The relation among oxygen coverages, oxygen reactivities, and methane reaction paths leads to a single-valued functional dependence of reactive methane collision probabilities on oxygen chemical potentials at the cluster surfaces. The oxygen chemical potentials are given by kinetic coupling of the generation and removal of reactive oxygen atoms and thus are kinetic properties of methane reactions; they become a thermodynamic property only in the limiting case of equilibrated oxygen dissociative-recombination steps.

The fate of oxygen during catalysis was rigorously defined as the reactive collision probabilities for CO oxidation relative to those for methane and was measured at low oxygen coverages on Pt in which CO is most likely to desorb before encountering an oxygen atom and undergoing further oxidation to carbon dioxide. The reactive collision probabilities are much larger for CO oxidation than for methane oxidation; these results have unequivocally confirmed that CO and hydrogen, if formed on and desorbed from catalytic surfaces, rapidly undergo sequential oxidation to form carbon dioxide and water and that direct CO and hydrogen formation via molecular coupling of methane and oxygen is impractical at any residence time required for practical extents of methane conversion.
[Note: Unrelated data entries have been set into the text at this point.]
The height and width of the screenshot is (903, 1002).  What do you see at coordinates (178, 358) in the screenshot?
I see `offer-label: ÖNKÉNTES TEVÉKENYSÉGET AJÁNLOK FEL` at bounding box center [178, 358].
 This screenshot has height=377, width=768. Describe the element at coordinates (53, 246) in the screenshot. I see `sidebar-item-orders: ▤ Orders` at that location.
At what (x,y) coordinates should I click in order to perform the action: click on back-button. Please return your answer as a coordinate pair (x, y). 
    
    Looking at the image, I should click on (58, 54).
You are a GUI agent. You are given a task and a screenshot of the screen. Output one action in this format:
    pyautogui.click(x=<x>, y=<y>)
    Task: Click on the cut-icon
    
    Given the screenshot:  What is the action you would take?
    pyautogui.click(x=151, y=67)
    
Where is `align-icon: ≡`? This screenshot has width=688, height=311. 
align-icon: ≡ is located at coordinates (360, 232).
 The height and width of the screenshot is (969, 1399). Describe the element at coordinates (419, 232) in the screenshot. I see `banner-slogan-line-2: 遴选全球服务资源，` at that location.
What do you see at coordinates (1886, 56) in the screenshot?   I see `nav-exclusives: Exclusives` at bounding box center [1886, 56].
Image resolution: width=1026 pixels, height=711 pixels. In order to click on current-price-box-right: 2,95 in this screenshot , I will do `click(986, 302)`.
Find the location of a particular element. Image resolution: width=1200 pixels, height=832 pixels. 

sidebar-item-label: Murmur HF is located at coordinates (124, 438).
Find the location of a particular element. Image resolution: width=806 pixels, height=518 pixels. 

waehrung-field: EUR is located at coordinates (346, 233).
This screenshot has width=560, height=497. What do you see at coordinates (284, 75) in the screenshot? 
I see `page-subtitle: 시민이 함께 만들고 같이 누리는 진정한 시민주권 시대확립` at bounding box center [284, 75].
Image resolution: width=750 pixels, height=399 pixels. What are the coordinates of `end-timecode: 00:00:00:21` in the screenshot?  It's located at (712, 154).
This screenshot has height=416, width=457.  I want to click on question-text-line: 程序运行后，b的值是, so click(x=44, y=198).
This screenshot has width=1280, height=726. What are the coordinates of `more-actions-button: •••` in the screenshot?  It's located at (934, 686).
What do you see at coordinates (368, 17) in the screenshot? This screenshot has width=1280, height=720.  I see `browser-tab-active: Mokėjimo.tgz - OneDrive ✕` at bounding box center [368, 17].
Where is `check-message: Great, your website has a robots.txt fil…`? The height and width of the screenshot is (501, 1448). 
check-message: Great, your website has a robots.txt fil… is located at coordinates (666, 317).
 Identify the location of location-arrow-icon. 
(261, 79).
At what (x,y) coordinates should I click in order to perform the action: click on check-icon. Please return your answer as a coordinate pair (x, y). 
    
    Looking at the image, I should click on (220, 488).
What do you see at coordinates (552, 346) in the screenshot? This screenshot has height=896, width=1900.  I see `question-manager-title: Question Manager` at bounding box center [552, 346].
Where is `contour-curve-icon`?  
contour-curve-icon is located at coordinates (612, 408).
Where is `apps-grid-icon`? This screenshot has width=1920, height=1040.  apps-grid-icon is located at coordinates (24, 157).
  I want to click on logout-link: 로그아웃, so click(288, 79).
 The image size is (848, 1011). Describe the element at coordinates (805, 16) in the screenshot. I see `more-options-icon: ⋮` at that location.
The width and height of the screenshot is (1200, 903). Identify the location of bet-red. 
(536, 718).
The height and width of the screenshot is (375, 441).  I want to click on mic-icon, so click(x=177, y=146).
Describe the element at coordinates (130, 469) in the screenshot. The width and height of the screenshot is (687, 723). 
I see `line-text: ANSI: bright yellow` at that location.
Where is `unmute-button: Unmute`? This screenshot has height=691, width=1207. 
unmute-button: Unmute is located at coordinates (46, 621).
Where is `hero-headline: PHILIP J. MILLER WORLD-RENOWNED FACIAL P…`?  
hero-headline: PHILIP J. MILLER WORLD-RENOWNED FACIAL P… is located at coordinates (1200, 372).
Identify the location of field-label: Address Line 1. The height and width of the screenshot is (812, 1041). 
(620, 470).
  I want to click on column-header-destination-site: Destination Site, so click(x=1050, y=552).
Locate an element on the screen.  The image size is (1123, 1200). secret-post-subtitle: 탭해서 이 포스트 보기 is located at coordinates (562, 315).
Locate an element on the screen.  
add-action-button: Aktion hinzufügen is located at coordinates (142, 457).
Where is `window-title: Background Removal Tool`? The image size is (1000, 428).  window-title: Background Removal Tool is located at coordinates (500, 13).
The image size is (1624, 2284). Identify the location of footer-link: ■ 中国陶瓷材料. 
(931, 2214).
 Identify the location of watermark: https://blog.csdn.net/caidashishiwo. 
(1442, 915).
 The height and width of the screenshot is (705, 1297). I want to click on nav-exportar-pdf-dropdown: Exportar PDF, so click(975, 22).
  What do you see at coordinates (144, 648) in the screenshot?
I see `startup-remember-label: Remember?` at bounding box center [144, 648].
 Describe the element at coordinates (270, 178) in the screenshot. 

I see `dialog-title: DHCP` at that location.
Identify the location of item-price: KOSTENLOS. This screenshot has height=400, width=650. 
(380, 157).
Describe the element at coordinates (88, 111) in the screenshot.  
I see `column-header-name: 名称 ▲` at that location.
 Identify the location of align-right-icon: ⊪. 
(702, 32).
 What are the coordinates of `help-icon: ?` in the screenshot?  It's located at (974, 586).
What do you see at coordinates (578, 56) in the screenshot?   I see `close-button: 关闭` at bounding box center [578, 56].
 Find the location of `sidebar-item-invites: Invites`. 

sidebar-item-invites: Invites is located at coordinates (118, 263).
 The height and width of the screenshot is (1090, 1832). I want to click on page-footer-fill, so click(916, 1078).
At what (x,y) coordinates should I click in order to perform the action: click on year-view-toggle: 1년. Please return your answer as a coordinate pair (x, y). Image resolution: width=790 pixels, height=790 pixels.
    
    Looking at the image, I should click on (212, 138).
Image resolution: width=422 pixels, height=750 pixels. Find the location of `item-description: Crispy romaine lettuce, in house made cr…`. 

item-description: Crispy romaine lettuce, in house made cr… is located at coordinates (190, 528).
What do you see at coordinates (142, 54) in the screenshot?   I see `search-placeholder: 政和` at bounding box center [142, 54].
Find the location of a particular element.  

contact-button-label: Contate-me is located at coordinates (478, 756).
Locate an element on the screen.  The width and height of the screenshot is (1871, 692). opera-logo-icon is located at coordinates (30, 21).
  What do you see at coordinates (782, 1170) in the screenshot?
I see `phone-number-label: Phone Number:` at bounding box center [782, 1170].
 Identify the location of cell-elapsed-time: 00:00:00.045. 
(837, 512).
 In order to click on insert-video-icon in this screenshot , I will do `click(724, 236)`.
Thermodynamics of oxygen dissolution from cluster surfaces into the bulk, cluster size and metal coordination effects on thermodynamic tendencies of bulk oxidation, and their catalytic consequences are established on Pd clusters. Oxidation of Pd clusters occurs via gradual dissolution of chemisorbed oxygen atoms into the bulk phase over a wide range of oxygen chemical potentials. The oxygen dissolution steps initiate and complete at lower oxygen chemical potentials in small than large clusters, indicating that small clusters exhibit a higher thermodynamic tendency for bulk oxidation. Oxygen dissolution leads to more weakly bound surface oxygen atoms and to exposed Pd atoms. These Pd atoms, together with vicinal lattice oxygen atoms, form Pd-oxygen site pairs that are more effective for C-H bond activation than O*-O* sites prevalent on metallic Pd cluster surfaces via concerted steps of an oxidative insertion of Pd atoms into the C-H bonds and oxygen assisted H abstraction. As oxygen binding strength decreases and Pd atoms become accessible with increasing oxygen contents in the clusters, C-H bond activation rate constants increase over the entire range of O-to-Pd atomic ratios throughout the Pd-to-PdO phase transition.

This fundamental study describes how oxygen thermochemical properties influence active site structures and, in turn, dictate the kinetics of methane oxidation reactions. The direct relation between the oxygen thermochemical properties and methane oxidation kinetics has not been previously interpreted at the atomic scale; this relation appears to be general for alkane oxidation reactions over transition metal and oxide clusters, as has been shown also in our recent work on ethane oxidation.